Co dalej z Torem Kolarskim „Orzeł”? Park zamiast welodromu, o ile zgodzi się konserwator

Upadł pomysł welodromu na terenie Toru Kolarskiego „Orzeł”. Radni KO i PiS, wspólnie, przyjęli stanowisko w sprawie działki na styku Kamionka i Grochowa. To ostatnia wolna przestrzeń na osiedlu szczelnie zabudowywanym przez deweloperów.
Tor Kolarski Orzeł, stan obecny.
Tor Kolarski Orzeł, stan obecny.

Autor: Maciej Gillert / Raport Warszawski

Sześć godzin trwała nadzwyczajna, niezwykle burzliwa, sesja dzielnicy Praga-Południe poświęcona przyszłości Toru Kolarskiego „Orzeł”. To zdegradowany teren, z pozostałościami toru z lat 70., który od lat stoi zamknięty. Dlaczego trwała tak długo? „Orzeł” to ostatni niezabudowany teren w okolicy, w której mieszka już ok. 25 tys. osób (wkrótce będzie to jeszcze więcej). Mieszkańcy, co wyrazili w czasie sesji, mają dość tego, że zielony obszar stoi odłogiem, zamknięty i zagrodzony. 

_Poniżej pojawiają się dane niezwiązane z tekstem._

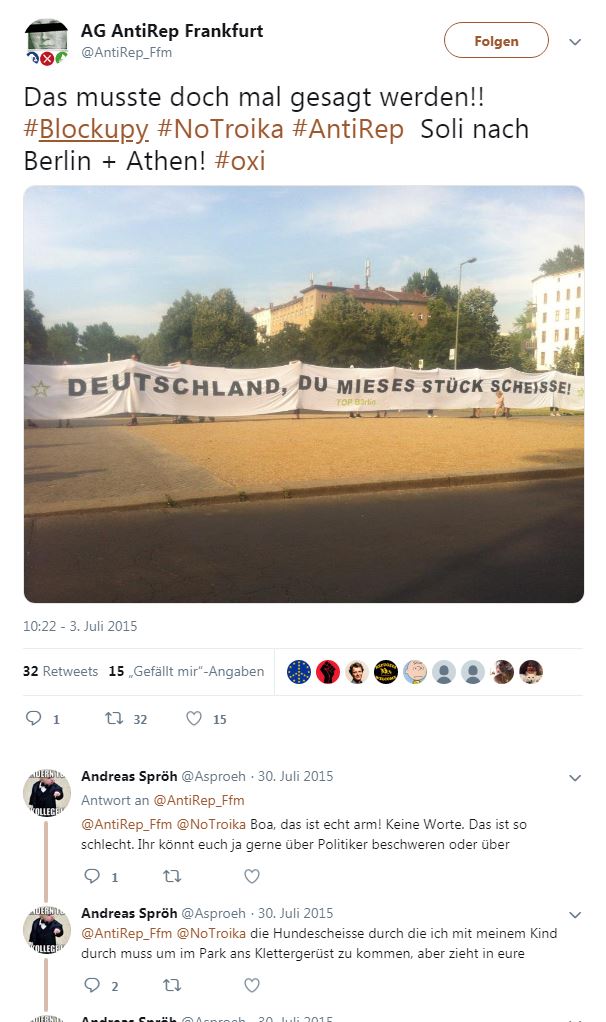Like the second Andreas Spröh reply

click(252, 985)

Z kolei dzielnica tłumaczy, że sprawy komplikuje im procedura wpisu do rejestru zabytków, rozpoczęta na wniosek inicjatywy Nowe Dynasy. Drugi spór dotyczy przeznaczenia tego miejsca. Przedstawiciele inicjatywy (przy wsparciu Lewicy i MJN) chcą, by znów działał tam tor kolarski. Z kolei radni KO i PIS, oraz władze dzielnicy, przekonują, że złym pomysłem i jest i wpis, i odtworzenie toru. Ale o tym później.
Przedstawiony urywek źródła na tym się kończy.